We also touch on subjects such as necrocitizenship, religion, necropolitics and body donation, which, for example, if you go to Law No. 9,434 in art. 4th, he is saying that organ donation depends on family scrutiny to happen, which is independent of individual will and autonomy, and this is our social theater, just like the perverse figure of the necrophile.
We also made a donation document, this donation will probably not be made for obvious reasons, but the performance itself is a discussion that permeates issues of the body, death, violence, sexuality and politics.

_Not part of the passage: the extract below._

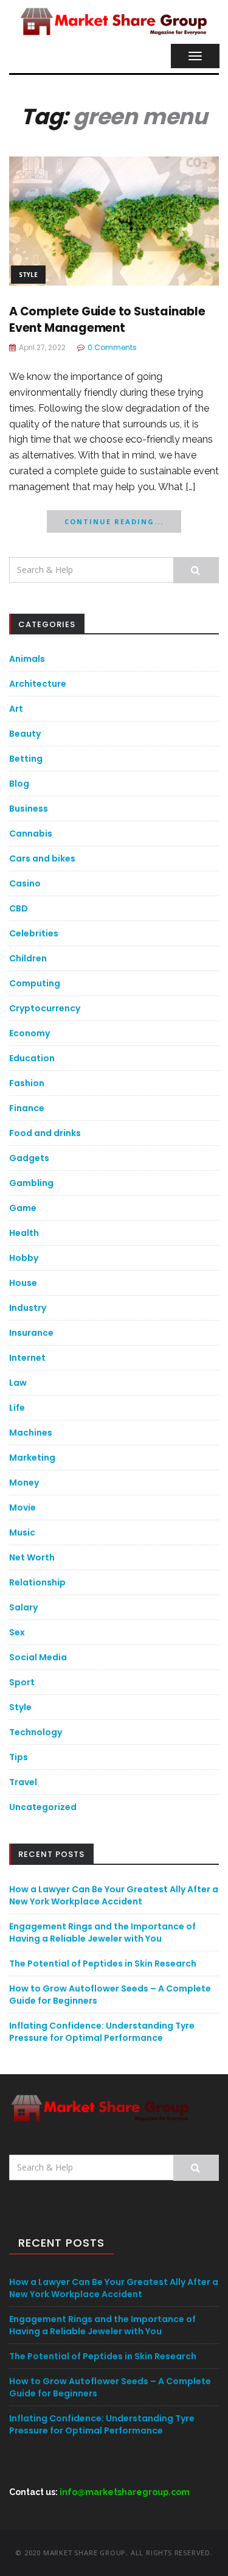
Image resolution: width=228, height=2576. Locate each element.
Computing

In Brazil, the freedom of bodies is constantly restricted by deep-rooted morality. Furthermore, the silence about mortality is reflected in legislation since we do not have any type of guaranteed right over expressly expressed wishes regarding our corpse. The necrocitizen is entirely linked to the wishes of his relatives, and it can be said that, seen as matter, he would then become the property of the family. To the same extent that the permission to donate organs and the donation of the body to science are legislative advances, the need for family screening for these practices to be carried out is a setback.
The work seeks to metaphorize the State in the figure of the necrophile. Both because the State represents a perverse figure, restricting the freedom of bodies (dead or alive) and allowing itself to be influenced by religious fetishism, and because of the responsibility that the State should assume so that the desire of individuals regarding the corpse is fulfilled.
After all, who is the necrophile?
Indi-gestão
In this performance, the artist ingests her own voter registration card. The act transforms a bureaucratic document into organic matter, shifting it from the domain of institutional identity to that of the body.
The title Indi-gestão operates as a double meaning in Portuguese, evoking both “indigestion” and a fractured notion of management or governance. Through this gesture, the work reflects on the uneasy relationship between the individual body and the structures that claim to represent it.
By eating the document that certifies civic participation, the performance collapses the distance between political identity and physical existence. What once functioned as proof of citizenship becomes something to be metabolized, rejected, or absorbed.
The act suggests a political system that is difficult to digest, where participation, representation, and authority circulate in unstable forms between institution and body.